Items from a data source
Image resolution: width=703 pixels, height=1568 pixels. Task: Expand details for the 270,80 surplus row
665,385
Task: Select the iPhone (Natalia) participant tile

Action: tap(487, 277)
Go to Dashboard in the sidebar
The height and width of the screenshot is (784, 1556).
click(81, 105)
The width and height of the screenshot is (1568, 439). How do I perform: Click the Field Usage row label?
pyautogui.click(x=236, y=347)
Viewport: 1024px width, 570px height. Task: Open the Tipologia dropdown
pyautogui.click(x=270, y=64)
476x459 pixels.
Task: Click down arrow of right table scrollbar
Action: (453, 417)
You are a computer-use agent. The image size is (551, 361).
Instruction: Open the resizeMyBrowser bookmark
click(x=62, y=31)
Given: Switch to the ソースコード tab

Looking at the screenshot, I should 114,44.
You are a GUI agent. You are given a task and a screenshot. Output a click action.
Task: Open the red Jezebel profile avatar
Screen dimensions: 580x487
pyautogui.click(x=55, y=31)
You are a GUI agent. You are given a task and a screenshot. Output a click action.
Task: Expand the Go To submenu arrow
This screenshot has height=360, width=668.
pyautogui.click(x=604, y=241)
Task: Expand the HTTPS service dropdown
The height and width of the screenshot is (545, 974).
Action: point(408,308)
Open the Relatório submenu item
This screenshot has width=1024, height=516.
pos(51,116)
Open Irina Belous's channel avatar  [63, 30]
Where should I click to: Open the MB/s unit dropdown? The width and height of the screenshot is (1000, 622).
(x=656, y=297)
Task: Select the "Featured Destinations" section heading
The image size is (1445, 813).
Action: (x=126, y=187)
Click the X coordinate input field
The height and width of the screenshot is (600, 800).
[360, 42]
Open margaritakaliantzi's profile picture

# TASK:
Your task is to reproduce exactly the lines that begin with the one containing "The image size is (1445, 813)." and continue to the end of the data, both ends included.

# ANSWER BOX:
The image size is (1445, 813).
Action: (x=126, y=187)
Click the X coordinate input field
The height and width of the screenshot is (600, 800).
[360, 42]
Open margaritakaliantzi's profile picture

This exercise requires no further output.